──────── Material provided

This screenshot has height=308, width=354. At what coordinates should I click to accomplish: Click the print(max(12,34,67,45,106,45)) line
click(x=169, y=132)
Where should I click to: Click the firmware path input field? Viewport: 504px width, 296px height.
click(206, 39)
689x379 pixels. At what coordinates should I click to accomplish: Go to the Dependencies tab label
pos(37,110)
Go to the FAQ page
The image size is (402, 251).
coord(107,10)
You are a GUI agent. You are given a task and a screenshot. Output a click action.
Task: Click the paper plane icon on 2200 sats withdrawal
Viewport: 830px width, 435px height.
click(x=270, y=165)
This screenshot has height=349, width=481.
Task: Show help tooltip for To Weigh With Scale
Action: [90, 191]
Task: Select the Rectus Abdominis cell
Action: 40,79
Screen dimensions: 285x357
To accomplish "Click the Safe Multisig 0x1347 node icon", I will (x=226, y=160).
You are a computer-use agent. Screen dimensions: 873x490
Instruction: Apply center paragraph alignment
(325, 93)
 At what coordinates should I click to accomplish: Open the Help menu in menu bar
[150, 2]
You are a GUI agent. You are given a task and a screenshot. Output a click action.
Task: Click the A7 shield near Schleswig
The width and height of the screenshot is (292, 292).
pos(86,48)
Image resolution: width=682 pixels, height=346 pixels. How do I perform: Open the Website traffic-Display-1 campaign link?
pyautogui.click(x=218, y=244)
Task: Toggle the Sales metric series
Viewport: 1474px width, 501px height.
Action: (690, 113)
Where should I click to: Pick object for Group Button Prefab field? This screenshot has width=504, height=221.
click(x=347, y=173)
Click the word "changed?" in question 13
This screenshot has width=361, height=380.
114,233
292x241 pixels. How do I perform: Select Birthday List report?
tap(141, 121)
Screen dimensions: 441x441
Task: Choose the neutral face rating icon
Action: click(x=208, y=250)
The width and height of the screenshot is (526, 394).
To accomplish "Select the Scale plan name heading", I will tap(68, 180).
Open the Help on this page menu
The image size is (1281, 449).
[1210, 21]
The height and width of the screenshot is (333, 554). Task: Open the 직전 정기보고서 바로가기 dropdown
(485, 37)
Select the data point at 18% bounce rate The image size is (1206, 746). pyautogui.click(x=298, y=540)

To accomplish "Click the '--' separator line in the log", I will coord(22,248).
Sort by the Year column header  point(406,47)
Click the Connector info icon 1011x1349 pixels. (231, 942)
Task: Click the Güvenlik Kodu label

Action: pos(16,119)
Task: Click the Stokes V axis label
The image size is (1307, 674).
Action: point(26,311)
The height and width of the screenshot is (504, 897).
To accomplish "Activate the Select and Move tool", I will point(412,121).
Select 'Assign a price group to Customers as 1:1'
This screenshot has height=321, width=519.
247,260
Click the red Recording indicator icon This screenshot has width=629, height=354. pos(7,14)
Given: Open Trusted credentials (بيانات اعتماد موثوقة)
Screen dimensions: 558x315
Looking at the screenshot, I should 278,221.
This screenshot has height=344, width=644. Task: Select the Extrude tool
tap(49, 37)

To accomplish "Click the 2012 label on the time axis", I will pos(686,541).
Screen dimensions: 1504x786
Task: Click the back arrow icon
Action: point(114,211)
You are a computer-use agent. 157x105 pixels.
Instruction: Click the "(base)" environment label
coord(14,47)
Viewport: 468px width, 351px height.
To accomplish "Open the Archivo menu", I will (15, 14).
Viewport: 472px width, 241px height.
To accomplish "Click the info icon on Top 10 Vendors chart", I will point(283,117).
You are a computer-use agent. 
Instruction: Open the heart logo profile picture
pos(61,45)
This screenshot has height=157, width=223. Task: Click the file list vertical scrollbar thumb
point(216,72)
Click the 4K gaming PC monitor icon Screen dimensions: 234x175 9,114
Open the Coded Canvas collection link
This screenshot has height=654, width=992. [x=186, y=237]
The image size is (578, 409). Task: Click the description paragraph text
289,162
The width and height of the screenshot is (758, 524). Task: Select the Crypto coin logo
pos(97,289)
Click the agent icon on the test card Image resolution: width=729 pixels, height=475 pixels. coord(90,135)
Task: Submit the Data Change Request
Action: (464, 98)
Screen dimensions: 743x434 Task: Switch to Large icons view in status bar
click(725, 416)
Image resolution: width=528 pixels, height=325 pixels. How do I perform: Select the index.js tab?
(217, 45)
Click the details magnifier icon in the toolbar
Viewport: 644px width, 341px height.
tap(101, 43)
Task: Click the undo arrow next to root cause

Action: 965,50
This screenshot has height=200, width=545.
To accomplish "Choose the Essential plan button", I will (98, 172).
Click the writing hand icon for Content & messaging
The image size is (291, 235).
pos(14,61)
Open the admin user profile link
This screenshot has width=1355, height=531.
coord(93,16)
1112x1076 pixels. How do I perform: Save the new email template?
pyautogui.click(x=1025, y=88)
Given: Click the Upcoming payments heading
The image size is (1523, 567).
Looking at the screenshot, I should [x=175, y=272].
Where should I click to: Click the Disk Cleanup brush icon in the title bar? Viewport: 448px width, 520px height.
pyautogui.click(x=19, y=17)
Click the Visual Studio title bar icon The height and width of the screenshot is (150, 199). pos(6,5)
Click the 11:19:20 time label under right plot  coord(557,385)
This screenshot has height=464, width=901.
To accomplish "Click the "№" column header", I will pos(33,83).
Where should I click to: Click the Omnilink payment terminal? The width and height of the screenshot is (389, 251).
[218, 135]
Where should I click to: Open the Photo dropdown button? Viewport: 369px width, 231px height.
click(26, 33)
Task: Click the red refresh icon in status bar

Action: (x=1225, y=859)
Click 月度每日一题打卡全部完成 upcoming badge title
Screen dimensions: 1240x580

────────────────

» Your assignment:
Give back exactly the lines above starting at the line where "You are a computer-use agent. Screen" appears and ending at the line where "Task: Toggle the Sales metric series" appears, both included, with no other lines.

» Result of the task:
You are a computer-use agent. Screen dimensions: 873x490
Instruction: Apply center paragraph alignment
(325, 93)
 At what coordinates should I click to accomplish: Open the Help menu in menu bar
[150, 2]
You are a GUI agent. You are given a task and a screenshot. Output a click action.
Task: Click the A7 shield near Schleswig
The width and height of the screenshot is (292, 292).
pos(86,48)
Image resolution: width=682 pixels, height=346 pixels. How do I perform: Open the Website traffic-Display-1 campaign link?
pyautogui.click(x=218, y=244)
Task: Toggle the Sales metric series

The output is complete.